Abstract
Purpose:
To identify the relationship between the Myotonic Dystrophy type 1 (MD1) and some subtypes of other retinal dystrophies from based on electrophysiological findings. To describe a possible causal link between retinal manifestations of DM1 and known molecular mechanisms as well as parental origin of genetic transmission.
Methods:
An observational, descriptive study of 29 cases with MD1 in the neuro-ophthalmology department of the Cuban Institute of Neurology and Neurosurgery was conducted from March 2013 to March 2014. Ophthalmological examination, electroretinograms (ERG) and electro-oculograms (EOG) were performed complying ISCEV protocol. Maternal/paternal transmission routes were taken into account. Univariate and multivariate statistical analysis were performed, and odds ratios (OR) were calculated.
Results:
Mesopic ERG was decreased in 75.9% [average a wave amplitude: 221.98 (± 6.393) and average b wave: 300.10 (± 11,343)]. EOG was also decreased in 39.7% [mean Arden coefficient: 2.03 (± 0.76)]. Maternal transmission of MD1 increased 2.4 times the probability to have an affected ERG (OR = 2.403; 95% CI 1.611 to 3.584). A significant association was found (X2=12,504; gl=1; p=0,000) between decreased ERG amplitudes and maternal transmission of the disease.
Conclusions:
Photoreceptor dysfunction was greater than RPE dysfunction in opposed to what is classically described in DM1. These findings may contribute to future retinal dystrophy classifications. The DMPK (19q13,33) gene is very close to CRX (19q13,32), and large triplet expansions may affect the later one. These CTG expansions are frequently observed in maternal transmission of DM1 and could explain the electrophysiological phenotypic variability in these patients.

**TASK A:** According to the abstract, how many cases with MD1 were included in the study?
**TASK B:** Using the abstract, explain how maternal transmission of DM1 could account for the variability in electrophysiological findings.
**TASK C:** Say whether each statement agrees with the abstract, quoting the deciding words: (i) The EOG was decreased in 75.9% of cases. (ii) The electroretinograms and electro-oculograms followed the ISCEV protocol. (iii) RPE dysfunction was found to be greater than photoreceptor dysfunction.
The listing comes from a separate source.

Stored data

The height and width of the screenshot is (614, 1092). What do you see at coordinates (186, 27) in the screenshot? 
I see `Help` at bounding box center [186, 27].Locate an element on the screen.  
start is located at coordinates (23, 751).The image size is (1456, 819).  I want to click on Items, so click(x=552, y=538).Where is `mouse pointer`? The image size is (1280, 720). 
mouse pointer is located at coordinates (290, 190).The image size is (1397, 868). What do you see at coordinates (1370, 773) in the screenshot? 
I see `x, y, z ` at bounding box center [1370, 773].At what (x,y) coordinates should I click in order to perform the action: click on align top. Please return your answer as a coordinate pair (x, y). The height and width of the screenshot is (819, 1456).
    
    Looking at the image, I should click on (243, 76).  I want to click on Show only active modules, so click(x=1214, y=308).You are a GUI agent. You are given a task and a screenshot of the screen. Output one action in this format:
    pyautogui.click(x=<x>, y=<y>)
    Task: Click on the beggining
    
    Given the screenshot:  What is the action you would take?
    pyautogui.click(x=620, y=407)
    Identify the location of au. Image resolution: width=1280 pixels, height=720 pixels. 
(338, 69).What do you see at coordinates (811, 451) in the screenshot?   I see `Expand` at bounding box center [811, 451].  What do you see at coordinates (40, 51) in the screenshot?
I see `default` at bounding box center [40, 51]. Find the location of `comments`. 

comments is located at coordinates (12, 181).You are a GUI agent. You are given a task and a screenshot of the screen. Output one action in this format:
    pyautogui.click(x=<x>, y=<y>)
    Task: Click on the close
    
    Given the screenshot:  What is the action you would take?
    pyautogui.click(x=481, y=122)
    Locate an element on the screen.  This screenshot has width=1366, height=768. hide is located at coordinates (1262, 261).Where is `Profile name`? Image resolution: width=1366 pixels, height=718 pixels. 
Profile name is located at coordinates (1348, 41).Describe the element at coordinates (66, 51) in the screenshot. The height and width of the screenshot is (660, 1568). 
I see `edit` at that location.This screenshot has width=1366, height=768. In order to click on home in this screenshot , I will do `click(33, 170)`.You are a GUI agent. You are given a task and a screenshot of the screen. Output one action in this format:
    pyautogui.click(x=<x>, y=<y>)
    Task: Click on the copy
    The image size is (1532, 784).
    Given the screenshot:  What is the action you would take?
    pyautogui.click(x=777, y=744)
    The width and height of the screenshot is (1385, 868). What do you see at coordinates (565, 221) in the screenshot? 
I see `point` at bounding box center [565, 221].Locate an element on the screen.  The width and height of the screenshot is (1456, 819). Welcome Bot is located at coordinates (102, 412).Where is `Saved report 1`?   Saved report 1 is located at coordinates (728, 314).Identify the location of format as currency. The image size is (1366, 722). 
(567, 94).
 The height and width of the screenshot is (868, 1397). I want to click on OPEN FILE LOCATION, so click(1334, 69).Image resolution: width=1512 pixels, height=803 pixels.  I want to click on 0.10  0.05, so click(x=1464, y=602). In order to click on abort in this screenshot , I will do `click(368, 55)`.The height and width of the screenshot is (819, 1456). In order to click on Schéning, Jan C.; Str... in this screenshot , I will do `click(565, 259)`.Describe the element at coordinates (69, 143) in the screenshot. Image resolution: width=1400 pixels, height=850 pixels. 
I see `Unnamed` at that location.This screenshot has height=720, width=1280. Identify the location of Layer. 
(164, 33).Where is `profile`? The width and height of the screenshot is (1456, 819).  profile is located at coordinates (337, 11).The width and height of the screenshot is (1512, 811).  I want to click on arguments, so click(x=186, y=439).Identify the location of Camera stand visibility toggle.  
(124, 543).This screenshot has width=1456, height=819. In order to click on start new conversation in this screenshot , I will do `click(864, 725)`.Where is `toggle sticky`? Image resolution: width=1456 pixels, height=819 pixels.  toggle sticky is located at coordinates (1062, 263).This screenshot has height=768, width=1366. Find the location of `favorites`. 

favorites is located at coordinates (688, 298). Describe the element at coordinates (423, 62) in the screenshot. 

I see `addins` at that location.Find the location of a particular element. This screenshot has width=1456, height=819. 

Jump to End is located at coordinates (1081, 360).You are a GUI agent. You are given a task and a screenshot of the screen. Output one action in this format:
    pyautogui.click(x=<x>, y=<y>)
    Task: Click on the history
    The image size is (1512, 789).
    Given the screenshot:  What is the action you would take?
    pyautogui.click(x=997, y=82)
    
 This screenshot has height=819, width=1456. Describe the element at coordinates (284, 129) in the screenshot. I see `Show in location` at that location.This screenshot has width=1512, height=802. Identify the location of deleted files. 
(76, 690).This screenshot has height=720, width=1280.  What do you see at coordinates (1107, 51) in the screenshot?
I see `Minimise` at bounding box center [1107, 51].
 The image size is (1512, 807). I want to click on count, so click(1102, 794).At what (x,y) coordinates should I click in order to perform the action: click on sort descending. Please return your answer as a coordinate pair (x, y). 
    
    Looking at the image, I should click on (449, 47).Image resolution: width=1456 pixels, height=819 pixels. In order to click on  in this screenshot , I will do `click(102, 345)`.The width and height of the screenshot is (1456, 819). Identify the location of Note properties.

**TASK RESPONSE A:** 29 cases.

**TASK RESPONSE B:** The DMPK gene (19q13,33) lies very close to CRX (19q13,32), so large triplet expansions may affect CRX. These CTG expansions are frequently observed when DM1 is transmitted maternally, which could explain the electrophysiological phenotypic variability in these patients.

**TASK RESPONSE C:**
(i) No: "EOG was also decreased in 39.7%"
(ii) Yes: "electroretinograms (ERG) and electro-oculograms (EOG) were performed complying ISCEV protocol"
(iii) No: "Photoreceptor dysfunction was greater than RPE dysfunction"